The answer is that the existing landscape usually possesses character—perhaps undervalued—and is ( more an asset than a detriment if you adopt a romantic approach to design. Romantic architects see raw, undisturbed land as a potential collaborator in the creation of unique houses, dwellings that gain much of their distinctiveness from the limitations and idiosyncrasies of the site.
Every piece of land offers the sun, the night sky, breezes, contours, scents, sounds, colors, and the presence or absence of water. Even a property in the middle of the densest city has some relationship to nature. The ideal partner for romantic solutions is, of course, untouched countryside.
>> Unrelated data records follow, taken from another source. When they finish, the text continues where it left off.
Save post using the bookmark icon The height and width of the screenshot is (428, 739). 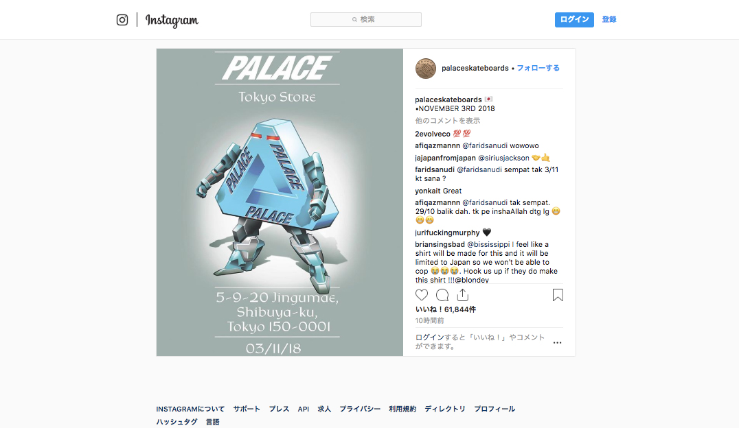(558, 295)
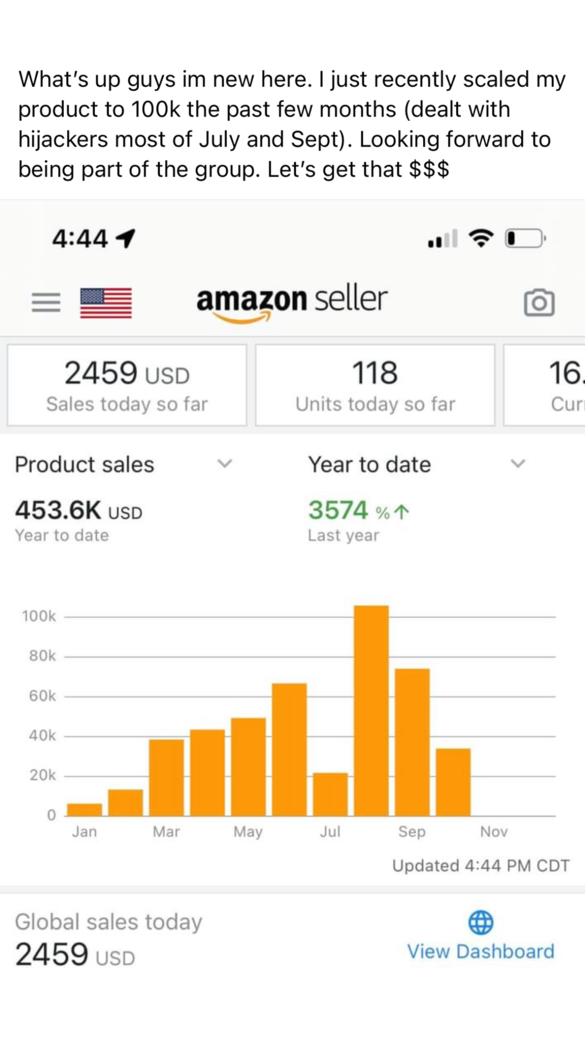Tap the US flag marketplace icon

[x=106, y=303]
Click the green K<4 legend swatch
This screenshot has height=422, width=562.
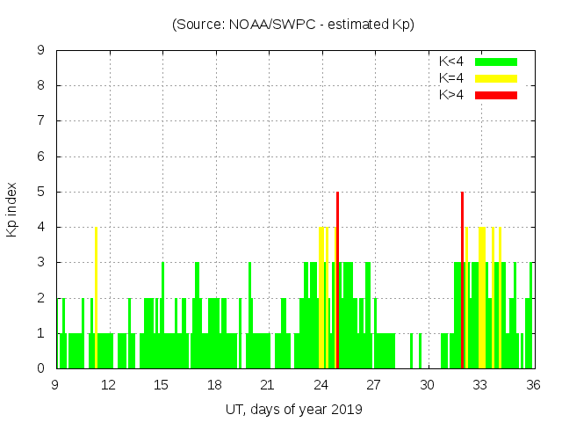click(x=496, y=62)
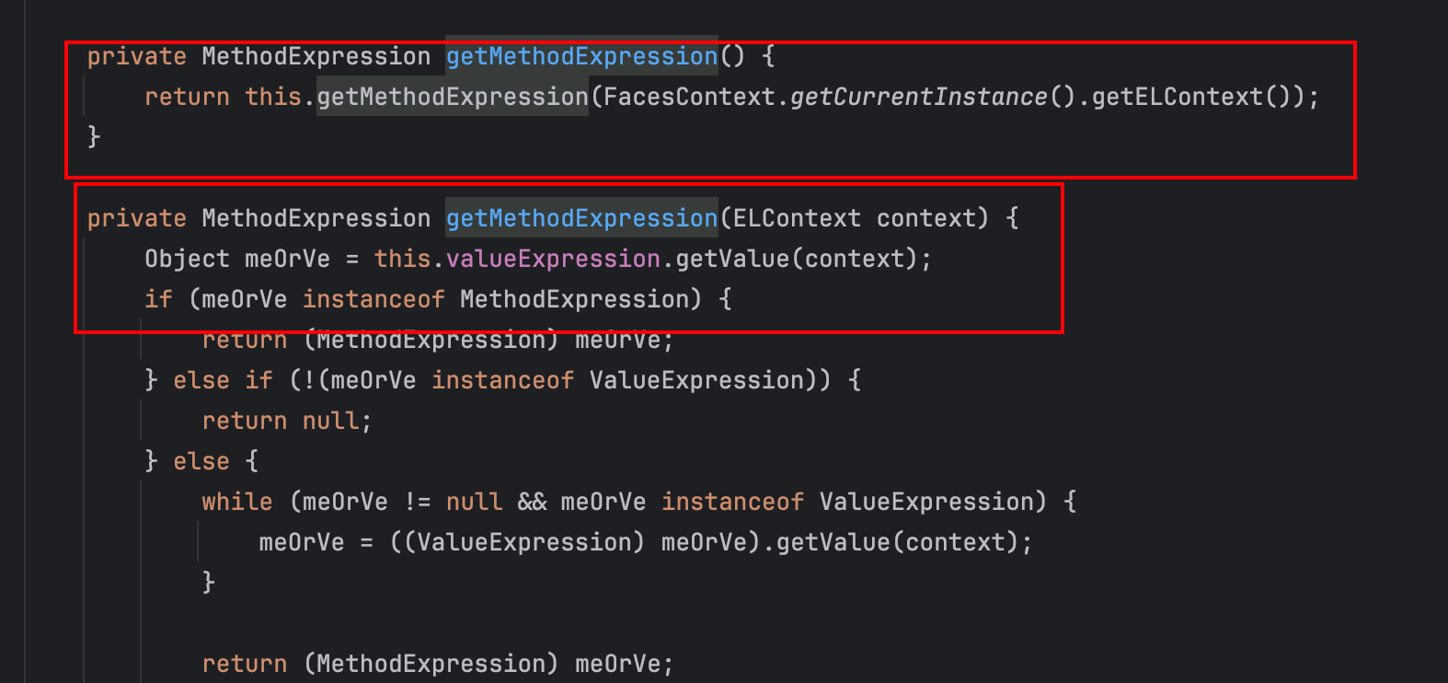
Task: Click getMethodExpression in the ELContext overload declaration
Action: 581,218
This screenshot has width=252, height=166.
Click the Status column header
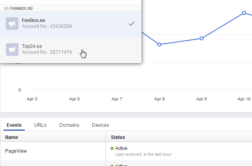point(118,137)
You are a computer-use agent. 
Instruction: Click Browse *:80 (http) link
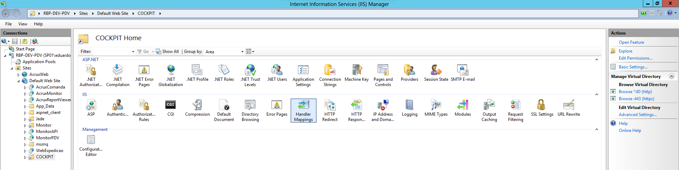point(635,92)
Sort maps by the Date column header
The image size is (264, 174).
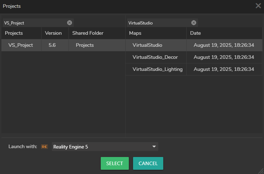click(x=196, y=33)
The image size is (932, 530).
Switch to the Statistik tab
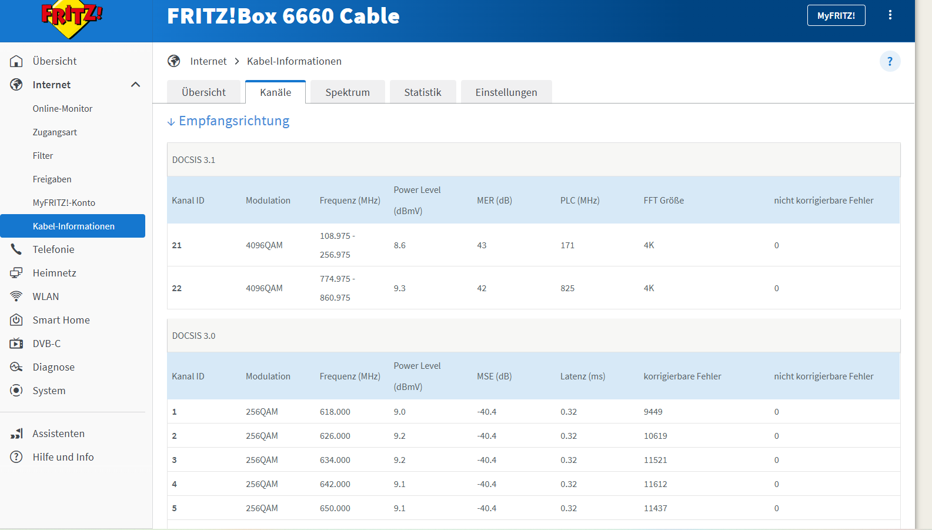(x=422, y=92)
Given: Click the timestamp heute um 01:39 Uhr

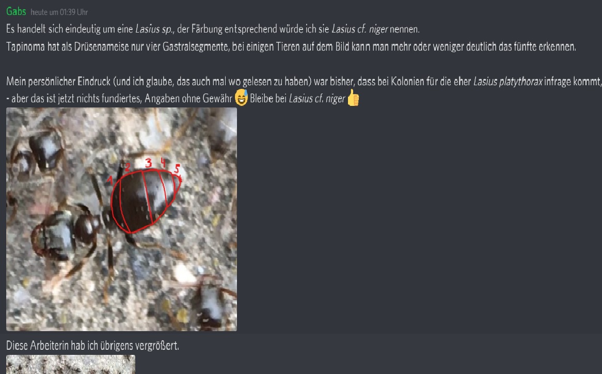Looking at the screenshot, I should (x=59, y=12).
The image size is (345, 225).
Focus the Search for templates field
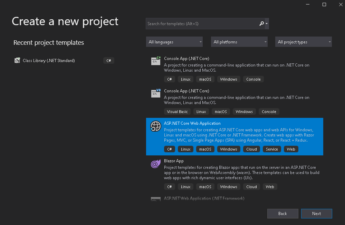[x=202, y=24]
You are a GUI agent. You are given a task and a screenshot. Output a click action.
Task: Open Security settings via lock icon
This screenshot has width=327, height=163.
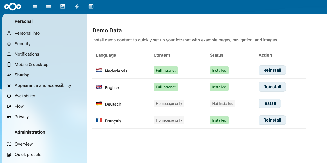click(x=23, y=43)
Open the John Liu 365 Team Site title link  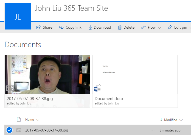pyautogui.click(x=71, y=8)
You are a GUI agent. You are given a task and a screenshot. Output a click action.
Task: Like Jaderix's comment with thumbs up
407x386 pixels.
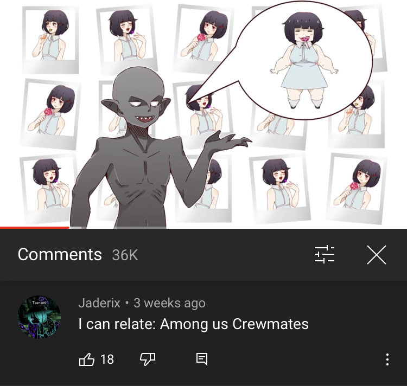pyautogui.click(x=86, y=359)
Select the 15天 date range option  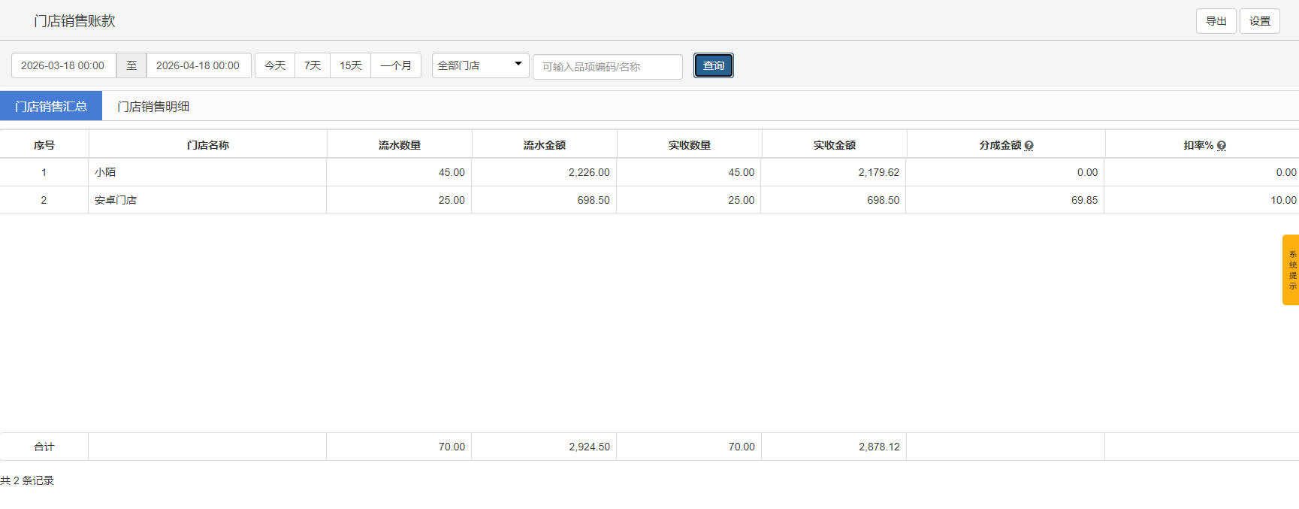click(351, 65)
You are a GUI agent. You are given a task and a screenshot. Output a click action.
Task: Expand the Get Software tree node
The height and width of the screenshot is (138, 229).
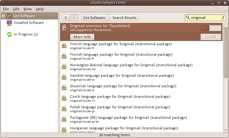[x=3, y=16]
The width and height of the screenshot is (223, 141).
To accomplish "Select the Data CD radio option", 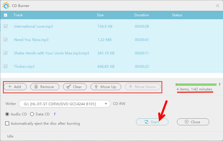I will tap(33, 114).
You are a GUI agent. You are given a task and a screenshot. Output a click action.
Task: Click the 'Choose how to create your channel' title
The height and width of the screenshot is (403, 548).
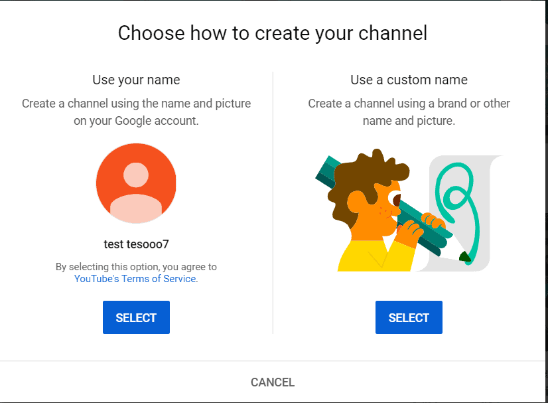pyautogui.click(x=273, y=33)
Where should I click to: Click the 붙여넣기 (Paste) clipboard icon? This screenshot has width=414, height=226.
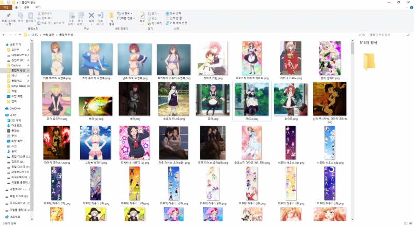tap(31, 17)
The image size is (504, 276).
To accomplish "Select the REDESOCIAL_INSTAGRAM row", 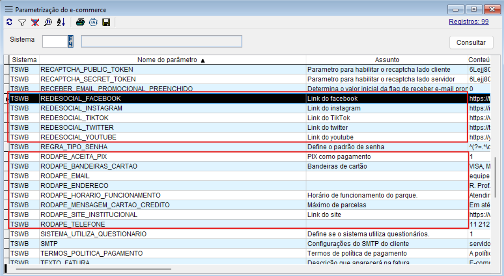I will 172,108.
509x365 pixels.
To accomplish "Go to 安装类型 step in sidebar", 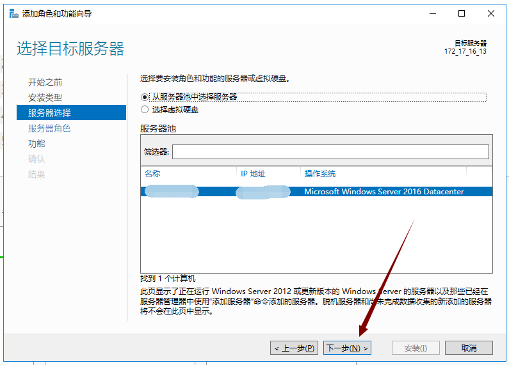I will pos(45,98).
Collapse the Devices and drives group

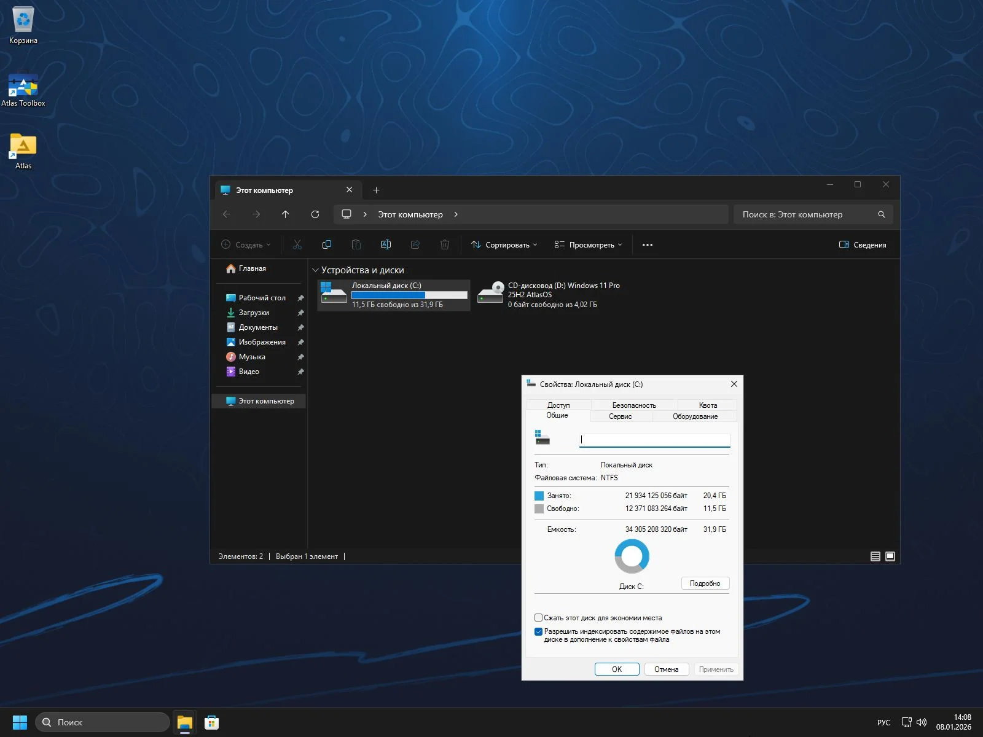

A rocky cliff covered in moss or barnacles, a rolling meadow of wild grasses and flowers, a thicket of birches—these are landscapes with valuable attributes that can too easily be destroyed as the land is developed. This is why Obie Bowman frets with his "'personal paradox': a desire to build and a need to work with rather than against the natural landscape." Hugh Newell Jacobsen and Peter Bohlin operate slightly differently; they have no fear of manipulating the natural landscape, but like skilled and experienced gardeners, they begin with an intense reverence for the land's qualities.
"Worshiping nature" would not be too strong a description of the designs of these three. You can sense it in how their houses are photographed. Often the landscape, more than the architecture, seems to be the central feature. "It's the landscape that drives it," says Jacobsen, discussing the inspiration for his seemingly formal, almost rigid designs. "The secret is the garden." Bohlin's designs emerge from geometric layouts based on rules of proportion—annotated with picturesque observations about the rising and setting sun or the vistas of the landscape.
The elements—sun, wind, and weather—are fundamental aspects of nature to be respected and capitalized upon. Any home can benefit from a sunny spot for breakfast or a shady spot for spending warm summer afternoons. Interiors are designed as theaters for the play of natural light. Bowman begins every project with a personal and expressive diagram that charts each element onto a map of the property so that he can best tap into each of their potential effects. Patterns of windows become displays of sun shadows on hardwood floors. Shadowy spaces lead to intensely lit ones, like scenes in a suspense movie. Combined with other elements such as cool or fragrant breezes, the sun and shade animate the house, making one room or another a favorite spot at certain times and in certain seasons.
When skillfully harnessed, the sun exerts a powerful impact on a home's appearance. One of the most surprising
features of Jacobsen's seemingly stoic houses is how expressive they become with the changing of the day. The slick surfaces of white painted wood or bricks put on new faces from morning through evening as the sun casts ever-changing shadows on the houses' sculptured exteriors, set against the surrounding landscape. In some instances, the ground itself is a focal point of romantic design. Bowman solves his paradox of building and yet preserving the landscape by wrapping his homes with the land, bringing the ground up and over the roof. Jacobsen creates great carpets of gravel to set his homes upon, recalling the good, solid surface of farmyards. For Bohlin an outcropping of rock is as glorious as any vista, and rather than frame it as a view, he pays tribute to it by "accommodating it." He does not remove it; he builds around it.
A steeply sloped site costs less to acquire than a more level one, and for the romantic architect this is a lucky break. Never satisfied with homes that permit only one expression, a romantic appreciates the ability of a steep hill to put a house low to the ground on one side and high in the air on another. This applies to interiors as well. Embracing the multiplicity of the land's traits rather than forcing uniformity onto it brings forth a more dynamic and romantic solution. Allowing vegetation, whether it's a single large tree or a marshy lowland, to be preserved or "accommodated," as Bohlin would say, is in tune with romantic ideal and also with the capabilities of modern construction. Traditional methods of building disturbed the earth, often eliminating all the plantings not only within the house's footprint but also within twenty or thirty feet of its perimeter. By using reinforced concrete, laminated wood posts and beams, steel cables, or other structural components, the modern romantic can allow large parts of their homes to float above the ground. That is one of the methods of collaborating with the land.
Whether to merge into the land, float above it, establish a man-made base, or make a strong contrast against the terrain is a choice that must be worked out for each romantic house. No matter which route is selected, in one way or another the romantic designer collaborates with the land.